Comment 140 Mark Millard 2020-09-20 20:47:28 UTC
(In reply to Mike Karels from comment #139)

Drat. Well, at least Bjoern A. Zeeb's comment #125 might also
be covered by the patch involved for changeset/base/365918 ,
given how closely the console log contents match to what I
reported in response to his report.

Hopefully at some point Bjoern can reported if he sees a
behavior change and if it is an improvement for whatever
type of system #125 was reporting about.
Comment 141 Bjoern A. Zeeb freebsd_committer 2020-09-20 21:00:25 UTC
(In reply to Mark Millard from comment #140)

"ugen0.1: <0x8086 XHCI root HUB> at usbus0 (disconnected)"

is a huge clue that it wasn't arm64 ;-)  It was on an Intel laptop with external USB-C multi-port adapter.
Comment 142 Mark Millard 2020-09-20 21:57:01 UTC
(In reply to Bjoern A. Zeeb from comment #141)

Good to know.

If you repeat the #125 experiment based on the patch,
does it still end up stuck in the repeating sequence
that involves "Resetting controller"? (It seems that
is the only aspect likely to have been changed.) Or
does that part now do something different?
Comment 143 commit-hook freebsd_committer 2020-09-26 08:45:15 UTC
A commit references this bug:

Author: hselasky
Date: Sat Sep 26 08:44:16 UTC 2020
New revision: 366182
URL: https://svnweb.freebsd.org/changeset/base/366182

Log:
  MFC r365918:
  Fix for use of the XHCI driver on Cortex-A72 by adding a missing cache
  flush operation before writing to the XHCI_ERSTBA_LO/HI register(s).

  PR:		237666
  Discussed with:	Mark Millard <marklmi@yahoo.com>
  Sponsored by:	Mellanox Technologies // Nvidia

Changes:
_U  stable/12/
  stable/12/sys/dev/usb/controller/xhci.c
Comment 144 commit-hook freebsd_committer 2020-09-26 08:45:21 UTC
A commit references this bug:

Author: hselasky
Date: Sat Sep 26 08:45:09 UTC 2020
New revision: 366183
URL: https://svnweb.freebsd.org/changeset/base/366183

Log:
  MFC r365918:
  Fix for use of the XHCI driver on Cortex-A72 by adding a missing cache
  flush operation before writing to the XHCI_ERSTBA_LO/HI register(s).

  PR:		237666
  Discussed with:	Mark Millard <marklmi@yahoo.com>
  Sponsored by:	Mellanox Technologies // Nvidia

Changes:
_U  stable/11/
  stable/11/sys/dev/usb/controller/xhci.c
Comment 145 Gerard Seibert 2020-10-27 14:30:36 UTC
I admit to not being the sharpest knife in the drawer, so bear with me here.
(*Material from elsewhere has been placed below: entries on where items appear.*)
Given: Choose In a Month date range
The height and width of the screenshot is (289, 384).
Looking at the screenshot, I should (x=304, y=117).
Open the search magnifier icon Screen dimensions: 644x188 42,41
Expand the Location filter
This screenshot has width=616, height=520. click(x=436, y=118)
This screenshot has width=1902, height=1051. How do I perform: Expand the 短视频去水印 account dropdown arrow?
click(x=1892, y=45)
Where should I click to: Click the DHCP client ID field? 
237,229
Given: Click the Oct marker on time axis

1) Will the fix mentioned above correct the problem on a Dell XPS 8930 PC? I have never been able to run anything newer than 11.x.

2) Is/will this fix be incorporated into the FreeBSD 12.2-RELEASE?

Thanks!
Comment 146 Mark Millard 2020-10-27 16:56:16 UTC
(In reply to Gerard Seibert from comment #145)
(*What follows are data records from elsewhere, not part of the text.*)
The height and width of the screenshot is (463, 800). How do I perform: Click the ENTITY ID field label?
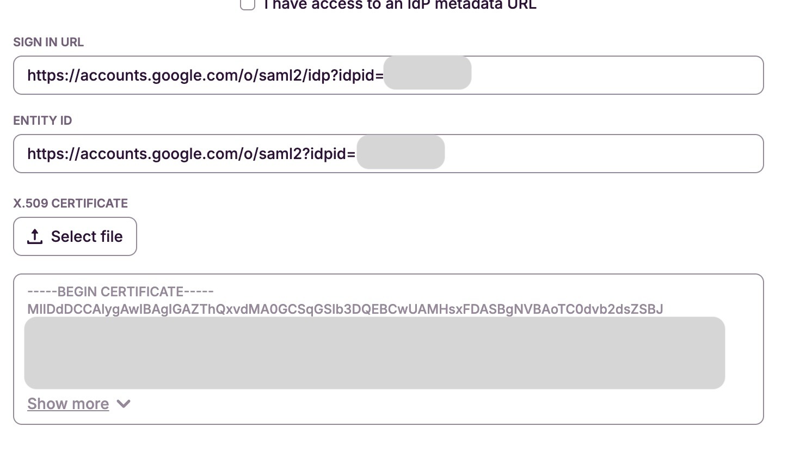42,121
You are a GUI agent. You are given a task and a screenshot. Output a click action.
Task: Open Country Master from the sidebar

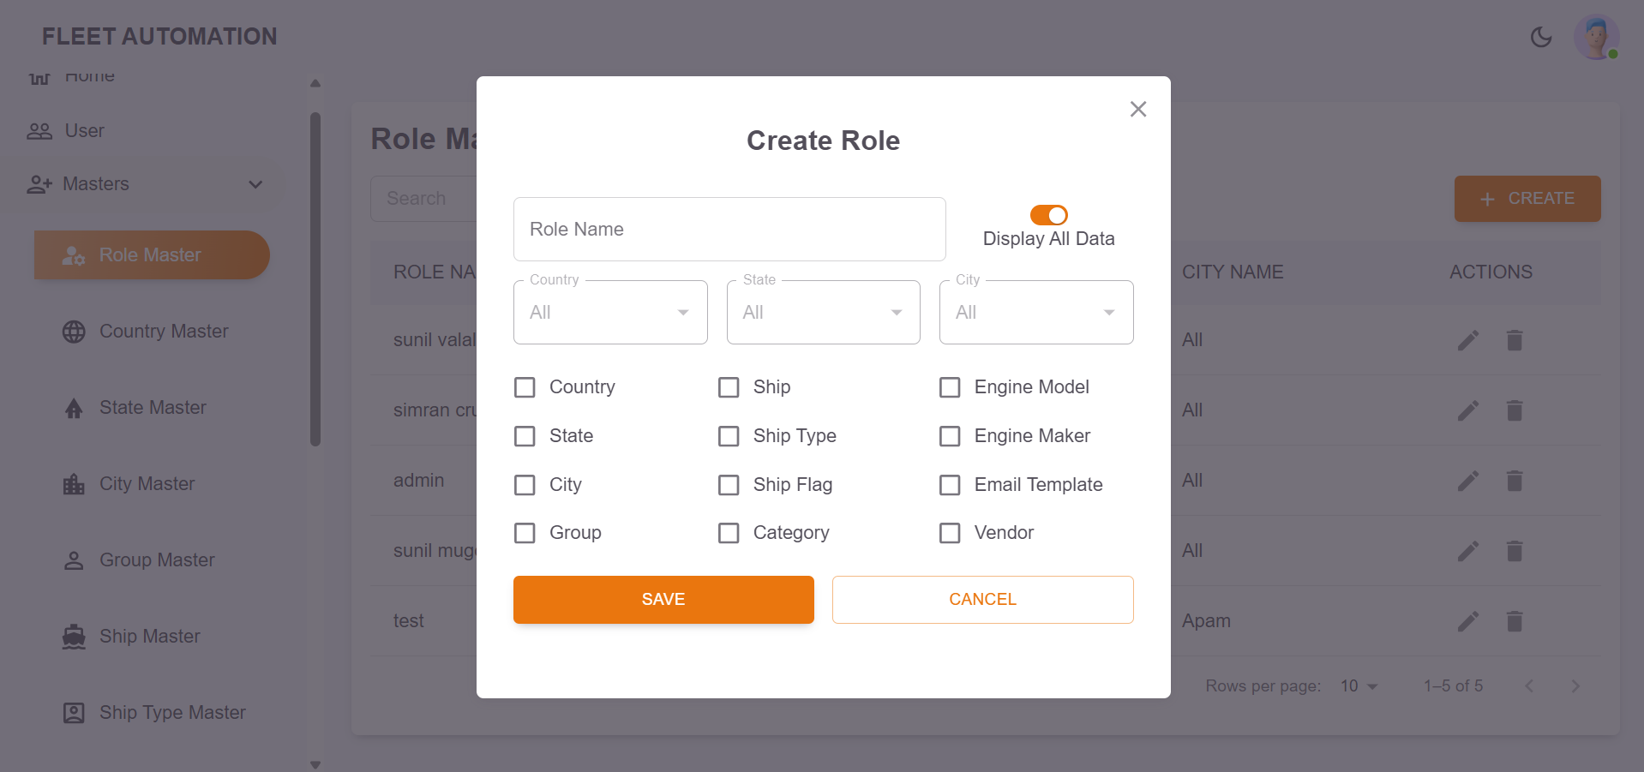(x=163, y=331)
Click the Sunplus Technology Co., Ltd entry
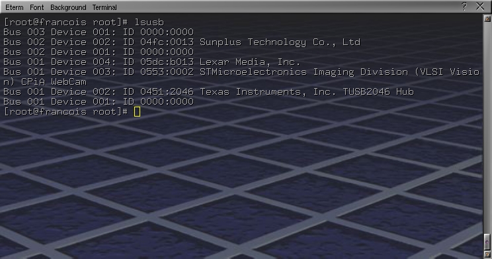The image size is (492, 259). pyautogui.click(x=280, y=42)
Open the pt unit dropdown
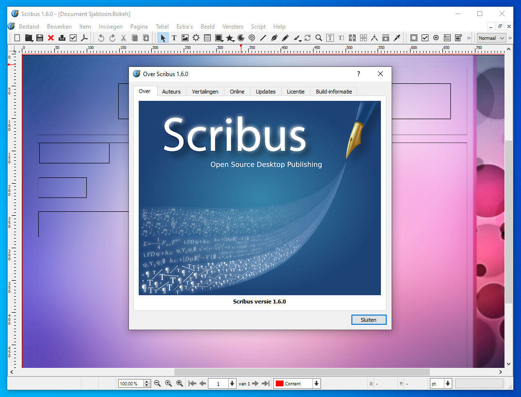 [x=447, y=383]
Comment 139 makes it seem unlikely that the fix above to my context
would be the fix to yours or most of the reports here. (No one, besides
me, commented that there context was fixed and 139 comments that the
context involved was not fixed.)

https://svnweb.freebsd.org/base/releng/12.2/sys/dev/usb/controller/xhci.c?view=log stops at -r365618 from 2020-Sep-10, which is before -r366182 from 2020-Sep-26 .
So currently it does not look like 12.2 is including what fixed my context.